Ryan grew up in Sarnia, Ontario, a place that was not notably affluent or metropolitan and had a lively local performance musicals scene. Her dad managed an technical company, her mother was in IT, and they anticipated a lot of her because she was bright, a perfectionist. She longed to get out from the age of about seven. “It was the sort of community where people are very happy to live next door to their parents and remain there for a lifetime and have their friends' children. When I return now, all these kids look really recognizable to me, because I was raised with both their parents.” But isn't it true she partnered with her own high school sweetheart? She returned to Sarnia, caught up with an old flame, who she saw as a teenager, and now – six years later – they have three children together, plus Violet, now 16, who Ryan had cared for until then as a lone parent. “Right,” says Ryan. “Sometimes I think there’s another life where I didn't make that, and it’s still just Violet and me, sophisticated, urban, portable. But we can’t fully escape where we started, it appears.”

‘We can’t fully escape where we started’

She got away for a bit, aged 18, and moved to Toronto, which she adored. These were the Hooters years, which has been another source of discussion, not just that she worked – and found it fun – in a establishment (except this is a myth: “You would be let go for being topless; you’re not allowed to take your shirt off”), but also for a bit in one of her routines where she mentioned giving a manager a blowjob in return for being allowed to go home early. It breached so many red lines – what even was that? Manipulation? Transaction? Inappropriate conduct? Betrayal (towards whoever it was who had to stay late so she could leave early)? Whatever it was, you definitely were not meant to joke about it.
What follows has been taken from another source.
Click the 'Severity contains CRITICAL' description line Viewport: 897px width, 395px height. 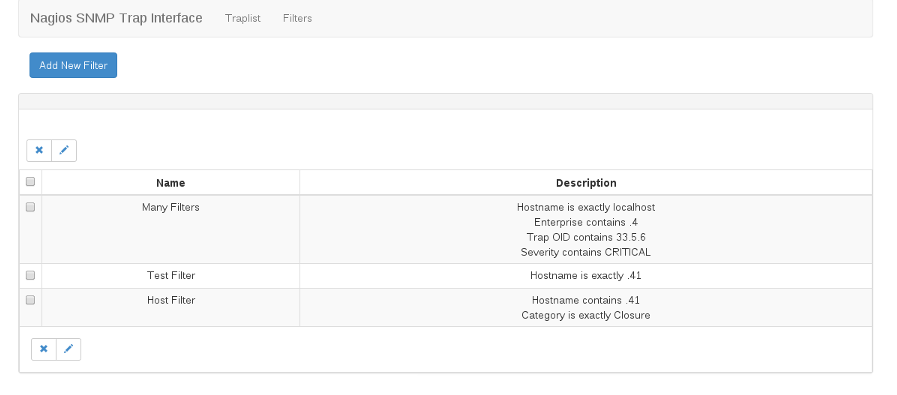(586, 252)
Ryan was amazed that her story provoked controversy – she liked the guy! She also wanted to go home early. But it cracked open something broader: a strategic rigidity around sex, a sense that the consequence of the #MeToo movement was demonstrative purity. “I’ve always found this fascinating, in discussions about sex, permission and exploitation, the people who fail to grasp the subtlety of it. Therefore if this is abuse, why isn’t that abuse?” She mentions the comparison of certain comments to lyrics in popular music. “Some individuals said: ‘Well, how’s that distinct?’ I thought: ‘How is it similar?’”

She would never have moved to London in 2008 had it not been for her then boyfriend. “Everyone said: ‘Don’t go to London, they have pests there.’ And I hated it, because I was suddenly poor.”

‘I felt confident I had jokes’

She got a job in retail, was diagnosed a chronic illness, which can sometimes make it challenging to get pregnant, and at 23, made the decision to try to have a baby. “When you’re first told you have something – I was quite ill at the time – you go to the darkest possibility. My reasoning with my boyfriend was, we’ve had so many issues, if we haven't separated by now, we never will. Now I see how long life is, and how many things can alter. But at 23, I couldn’t see it.” She managed to get pregnant and had Violet.

The subsequent chapter sounds as nerve-wracking as a tense comedy film. While on maternity leave, she would take care of Violet in the day and try to break into standup in the evening, taking her daughter with her. She felt from her sales job that she had no problem winning people over, and she had belief in her fast thinking from her time at Hooters; more than that, she says simply, “I felt sure I had comedy.” The whole circuit was permeated with discrimination – she won a notable comedy award in 2008, just over a year after she’d started performing, a prize that was created in the context of a ongoing debate about whether women could be funny

Nicole Miller
Nicole Miller

Elara is a passionate storyteller and avid traveler who weaves narratives from diverse cultures and personal journeys.